For reasons both old and new, none of the nationalist political parties in Spain will be present in Congress to mark the 35th anniversary of the Constitution, on December 6. This year will be a particularly fractured occasion as the country celebrates the enshrinement of its modern-day magna carta, with almost all of the parties represented in parliament questioning the effectiveness of the 1978 document in today’s political landscape.
The Catalan nationalist groups, CiU and Catalan Republican Left (ERC), will be absent, as will the Basque Nationalist Party (PNV), Valencia’s Compromís, the Galician Nationalist Bloc and the Basque leftist-nationalist abertzale bloc Amaiur and the Navarrese Basque nationalist coalition Geroa Bai.
The absence of CiU will cause the most consternation as the Catalan coalition grouping, which governs the northeastern region, played a leading role in the transition to democracy following the death of Francisco Franco. CiU was involved in drafting the Constitution and forms a part of all its attendant institutions. However, since the Supreme Court ruling of November 2009 striking down several parts of the Catalan Statute – a forebear of CiU’s current independence drive – the grouping has played no part in the December 6 ceremonies.
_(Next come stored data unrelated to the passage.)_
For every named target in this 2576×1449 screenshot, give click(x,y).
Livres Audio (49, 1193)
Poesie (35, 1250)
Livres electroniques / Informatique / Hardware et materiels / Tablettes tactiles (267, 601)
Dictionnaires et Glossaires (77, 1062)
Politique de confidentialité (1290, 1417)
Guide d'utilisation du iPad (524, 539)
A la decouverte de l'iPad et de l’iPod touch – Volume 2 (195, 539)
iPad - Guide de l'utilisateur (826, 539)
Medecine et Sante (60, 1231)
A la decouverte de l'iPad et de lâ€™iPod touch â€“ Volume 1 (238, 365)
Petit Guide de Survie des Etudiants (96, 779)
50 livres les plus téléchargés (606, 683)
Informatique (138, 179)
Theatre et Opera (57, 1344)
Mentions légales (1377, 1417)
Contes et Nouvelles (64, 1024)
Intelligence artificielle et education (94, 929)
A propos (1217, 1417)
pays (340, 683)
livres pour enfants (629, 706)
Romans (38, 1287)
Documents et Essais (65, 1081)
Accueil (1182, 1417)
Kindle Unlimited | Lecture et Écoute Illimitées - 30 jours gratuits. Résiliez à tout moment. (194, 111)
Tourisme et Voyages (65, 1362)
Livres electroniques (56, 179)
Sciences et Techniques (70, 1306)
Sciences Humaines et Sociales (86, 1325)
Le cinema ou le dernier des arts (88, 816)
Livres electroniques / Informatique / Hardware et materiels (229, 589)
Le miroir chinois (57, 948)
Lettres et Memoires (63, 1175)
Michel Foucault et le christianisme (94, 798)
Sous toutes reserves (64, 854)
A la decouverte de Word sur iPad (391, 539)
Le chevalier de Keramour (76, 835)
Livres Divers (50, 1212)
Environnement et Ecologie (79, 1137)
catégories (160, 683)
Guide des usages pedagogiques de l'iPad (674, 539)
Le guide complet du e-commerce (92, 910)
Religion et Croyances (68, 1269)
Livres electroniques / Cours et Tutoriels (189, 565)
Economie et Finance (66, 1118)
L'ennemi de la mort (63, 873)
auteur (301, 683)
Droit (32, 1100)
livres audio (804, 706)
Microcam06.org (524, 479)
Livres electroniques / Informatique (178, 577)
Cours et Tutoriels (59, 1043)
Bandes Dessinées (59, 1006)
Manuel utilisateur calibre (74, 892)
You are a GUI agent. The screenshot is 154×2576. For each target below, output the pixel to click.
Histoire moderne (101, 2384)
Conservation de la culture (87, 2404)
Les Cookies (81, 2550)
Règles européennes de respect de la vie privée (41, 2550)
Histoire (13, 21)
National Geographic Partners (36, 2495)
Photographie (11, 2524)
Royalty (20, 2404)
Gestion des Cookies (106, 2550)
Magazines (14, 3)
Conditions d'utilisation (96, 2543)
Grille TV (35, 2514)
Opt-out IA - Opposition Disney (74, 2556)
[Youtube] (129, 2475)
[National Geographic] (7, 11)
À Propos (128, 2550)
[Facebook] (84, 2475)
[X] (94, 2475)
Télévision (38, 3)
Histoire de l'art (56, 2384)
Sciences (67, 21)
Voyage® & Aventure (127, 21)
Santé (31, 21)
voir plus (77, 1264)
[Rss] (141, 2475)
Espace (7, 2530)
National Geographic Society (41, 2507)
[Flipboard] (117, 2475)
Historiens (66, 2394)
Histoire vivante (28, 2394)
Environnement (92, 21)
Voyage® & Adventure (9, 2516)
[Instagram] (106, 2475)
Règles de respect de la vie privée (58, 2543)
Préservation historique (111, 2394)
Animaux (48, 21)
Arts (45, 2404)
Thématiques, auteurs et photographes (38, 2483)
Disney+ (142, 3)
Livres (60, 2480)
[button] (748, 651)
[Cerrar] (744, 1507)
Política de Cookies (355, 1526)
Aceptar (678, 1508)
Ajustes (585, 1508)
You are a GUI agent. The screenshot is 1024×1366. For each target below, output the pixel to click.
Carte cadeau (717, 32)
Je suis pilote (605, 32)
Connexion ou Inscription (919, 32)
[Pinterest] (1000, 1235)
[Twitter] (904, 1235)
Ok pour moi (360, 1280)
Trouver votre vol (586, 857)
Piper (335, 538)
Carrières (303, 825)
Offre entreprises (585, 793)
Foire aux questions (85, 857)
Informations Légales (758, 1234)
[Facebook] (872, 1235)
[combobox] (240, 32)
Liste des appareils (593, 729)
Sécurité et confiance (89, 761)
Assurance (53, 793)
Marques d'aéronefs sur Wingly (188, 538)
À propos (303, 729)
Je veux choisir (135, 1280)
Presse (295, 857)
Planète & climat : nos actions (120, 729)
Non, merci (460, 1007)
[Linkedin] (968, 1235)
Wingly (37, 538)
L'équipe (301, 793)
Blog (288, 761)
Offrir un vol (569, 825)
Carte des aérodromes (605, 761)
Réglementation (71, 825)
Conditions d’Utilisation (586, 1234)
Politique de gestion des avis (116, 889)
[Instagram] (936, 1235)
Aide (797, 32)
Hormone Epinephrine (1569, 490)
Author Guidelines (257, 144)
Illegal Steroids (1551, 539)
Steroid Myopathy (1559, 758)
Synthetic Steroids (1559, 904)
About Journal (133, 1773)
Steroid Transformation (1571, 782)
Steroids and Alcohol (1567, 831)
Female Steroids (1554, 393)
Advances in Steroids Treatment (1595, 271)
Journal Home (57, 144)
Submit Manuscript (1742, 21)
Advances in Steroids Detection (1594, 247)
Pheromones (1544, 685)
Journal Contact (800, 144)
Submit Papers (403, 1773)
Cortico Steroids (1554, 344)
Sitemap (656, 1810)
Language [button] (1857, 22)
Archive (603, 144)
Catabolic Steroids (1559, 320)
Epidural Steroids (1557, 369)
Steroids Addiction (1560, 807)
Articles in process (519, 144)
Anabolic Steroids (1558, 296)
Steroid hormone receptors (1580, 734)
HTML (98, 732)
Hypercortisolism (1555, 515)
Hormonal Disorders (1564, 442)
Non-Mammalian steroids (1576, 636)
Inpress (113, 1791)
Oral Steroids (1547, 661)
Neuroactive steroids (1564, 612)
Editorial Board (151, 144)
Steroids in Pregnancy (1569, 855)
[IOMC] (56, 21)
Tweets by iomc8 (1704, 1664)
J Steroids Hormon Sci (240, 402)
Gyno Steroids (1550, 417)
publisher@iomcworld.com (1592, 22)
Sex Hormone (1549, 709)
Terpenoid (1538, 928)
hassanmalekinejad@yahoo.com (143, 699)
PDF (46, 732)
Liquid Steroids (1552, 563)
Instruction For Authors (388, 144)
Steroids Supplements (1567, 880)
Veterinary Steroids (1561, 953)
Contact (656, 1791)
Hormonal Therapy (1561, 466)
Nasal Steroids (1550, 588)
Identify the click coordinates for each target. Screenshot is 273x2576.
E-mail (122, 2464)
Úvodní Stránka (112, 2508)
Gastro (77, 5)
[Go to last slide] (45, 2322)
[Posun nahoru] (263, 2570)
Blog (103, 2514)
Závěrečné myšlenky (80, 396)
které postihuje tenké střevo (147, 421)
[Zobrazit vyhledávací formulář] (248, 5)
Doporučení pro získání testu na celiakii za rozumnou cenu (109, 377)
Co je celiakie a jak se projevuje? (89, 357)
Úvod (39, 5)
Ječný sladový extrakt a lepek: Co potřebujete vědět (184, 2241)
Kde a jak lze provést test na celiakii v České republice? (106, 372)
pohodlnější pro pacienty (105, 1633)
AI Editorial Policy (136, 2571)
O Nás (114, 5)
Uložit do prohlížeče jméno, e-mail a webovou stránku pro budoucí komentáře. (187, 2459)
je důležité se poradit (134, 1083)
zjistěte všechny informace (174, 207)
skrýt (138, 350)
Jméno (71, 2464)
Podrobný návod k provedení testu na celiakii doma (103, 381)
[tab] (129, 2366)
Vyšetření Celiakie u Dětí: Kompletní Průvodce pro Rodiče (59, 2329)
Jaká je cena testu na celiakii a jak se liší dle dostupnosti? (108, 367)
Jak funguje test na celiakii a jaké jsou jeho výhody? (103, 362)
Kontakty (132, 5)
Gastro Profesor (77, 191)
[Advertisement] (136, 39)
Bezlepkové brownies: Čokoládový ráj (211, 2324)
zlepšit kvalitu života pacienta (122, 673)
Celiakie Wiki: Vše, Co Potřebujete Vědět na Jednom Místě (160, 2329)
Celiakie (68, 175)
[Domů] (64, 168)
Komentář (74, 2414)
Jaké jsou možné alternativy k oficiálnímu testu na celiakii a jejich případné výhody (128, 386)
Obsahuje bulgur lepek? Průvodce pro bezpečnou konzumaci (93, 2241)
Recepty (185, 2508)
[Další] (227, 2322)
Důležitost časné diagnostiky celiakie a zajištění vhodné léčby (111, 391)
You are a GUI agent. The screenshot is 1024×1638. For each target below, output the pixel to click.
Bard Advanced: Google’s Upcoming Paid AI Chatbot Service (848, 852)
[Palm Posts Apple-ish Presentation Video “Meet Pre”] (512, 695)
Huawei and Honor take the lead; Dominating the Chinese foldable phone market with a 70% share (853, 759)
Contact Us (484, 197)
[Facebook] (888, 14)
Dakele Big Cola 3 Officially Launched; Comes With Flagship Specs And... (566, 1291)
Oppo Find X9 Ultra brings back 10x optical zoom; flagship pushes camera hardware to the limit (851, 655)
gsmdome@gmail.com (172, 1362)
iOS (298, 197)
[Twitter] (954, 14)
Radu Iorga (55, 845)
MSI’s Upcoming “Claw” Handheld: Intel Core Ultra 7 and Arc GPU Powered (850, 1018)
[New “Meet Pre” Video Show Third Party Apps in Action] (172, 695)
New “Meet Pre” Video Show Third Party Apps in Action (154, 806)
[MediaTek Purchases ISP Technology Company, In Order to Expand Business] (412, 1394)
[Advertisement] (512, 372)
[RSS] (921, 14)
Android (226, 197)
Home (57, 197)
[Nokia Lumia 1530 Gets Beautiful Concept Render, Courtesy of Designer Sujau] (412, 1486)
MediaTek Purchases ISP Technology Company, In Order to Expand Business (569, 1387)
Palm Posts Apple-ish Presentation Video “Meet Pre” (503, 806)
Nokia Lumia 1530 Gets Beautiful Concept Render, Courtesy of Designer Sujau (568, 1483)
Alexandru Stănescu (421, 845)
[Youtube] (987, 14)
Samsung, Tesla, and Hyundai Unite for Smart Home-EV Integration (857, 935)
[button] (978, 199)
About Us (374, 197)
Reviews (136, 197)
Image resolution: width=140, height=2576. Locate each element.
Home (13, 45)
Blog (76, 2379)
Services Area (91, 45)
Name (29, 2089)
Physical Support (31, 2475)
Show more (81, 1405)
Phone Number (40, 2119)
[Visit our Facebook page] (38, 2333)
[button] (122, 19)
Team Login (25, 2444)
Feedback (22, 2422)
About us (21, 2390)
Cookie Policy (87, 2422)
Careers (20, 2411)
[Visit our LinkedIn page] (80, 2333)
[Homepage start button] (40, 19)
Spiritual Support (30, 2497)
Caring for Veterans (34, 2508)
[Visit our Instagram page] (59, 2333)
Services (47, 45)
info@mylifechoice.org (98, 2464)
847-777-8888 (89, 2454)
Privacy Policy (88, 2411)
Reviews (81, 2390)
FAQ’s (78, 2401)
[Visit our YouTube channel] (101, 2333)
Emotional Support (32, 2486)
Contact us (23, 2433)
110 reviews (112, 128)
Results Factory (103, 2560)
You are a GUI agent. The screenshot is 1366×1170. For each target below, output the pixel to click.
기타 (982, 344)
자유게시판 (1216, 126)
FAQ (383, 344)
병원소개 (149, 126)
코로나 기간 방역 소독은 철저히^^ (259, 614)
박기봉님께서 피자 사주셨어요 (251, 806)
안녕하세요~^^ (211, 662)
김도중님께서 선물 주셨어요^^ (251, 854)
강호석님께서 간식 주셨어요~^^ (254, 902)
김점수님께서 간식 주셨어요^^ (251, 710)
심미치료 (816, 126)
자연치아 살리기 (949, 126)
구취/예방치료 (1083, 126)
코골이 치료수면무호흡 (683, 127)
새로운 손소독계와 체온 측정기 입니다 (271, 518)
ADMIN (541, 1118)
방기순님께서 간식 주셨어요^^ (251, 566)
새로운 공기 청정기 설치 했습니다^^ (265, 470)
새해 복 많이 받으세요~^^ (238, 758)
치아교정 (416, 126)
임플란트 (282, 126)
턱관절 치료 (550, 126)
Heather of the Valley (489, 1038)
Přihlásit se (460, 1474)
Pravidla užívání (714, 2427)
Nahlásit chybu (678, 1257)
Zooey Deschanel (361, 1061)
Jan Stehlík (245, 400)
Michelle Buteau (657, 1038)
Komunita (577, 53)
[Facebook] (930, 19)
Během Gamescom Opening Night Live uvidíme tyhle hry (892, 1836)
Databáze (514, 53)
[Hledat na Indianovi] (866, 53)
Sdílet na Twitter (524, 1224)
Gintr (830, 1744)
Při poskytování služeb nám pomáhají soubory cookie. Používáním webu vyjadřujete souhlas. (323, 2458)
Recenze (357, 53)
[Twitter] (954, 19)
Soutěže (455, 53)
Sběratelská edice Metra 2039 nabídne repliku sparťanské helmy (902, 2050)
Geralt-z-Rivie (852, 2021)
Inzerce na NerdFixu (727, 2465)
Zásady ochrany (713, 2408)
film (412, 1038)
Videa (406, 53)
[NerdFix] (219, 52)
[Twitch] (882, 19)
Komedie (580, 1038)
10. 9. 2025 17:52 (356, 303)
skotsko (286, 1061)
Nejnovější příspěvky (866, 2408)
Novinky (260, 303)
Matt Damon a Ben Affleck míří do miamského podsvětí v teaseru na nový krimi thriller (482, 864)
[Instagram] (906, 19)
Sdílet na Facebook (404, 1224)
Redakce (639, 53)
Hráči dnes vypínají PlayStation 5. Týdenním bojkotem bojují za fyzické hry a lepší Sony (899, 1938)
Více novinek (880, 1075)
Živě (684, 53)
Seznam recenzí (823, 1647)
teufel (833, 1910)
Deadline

Party sources told this newspaper that CiU now feels it has nothing to celebrate.
“It is not our Constitution because we were prevented from incorporating our thesis,” PNV sources told EL PAÍS. “We are under the impression that the Constitution is for ever-fewer people, given the wide-ranging violation of its system of rights and liberties, which has little in common with what was agreed in 1978.” The PNV has never attended December 6 events.
However, ERC issued a starker statement on the issue: “We will not be there on December 6 because we have never celebrated a Constitution that has been used as an authentic penal code against the peoples [of Spain’s regions].”
In attendance will be the governing Popular Party, the main opposition Socialists, the centrist UPyD, the United Left, the conservative Navarrese People’s Union and members of the Asturias Forum, a conservative regionalist party.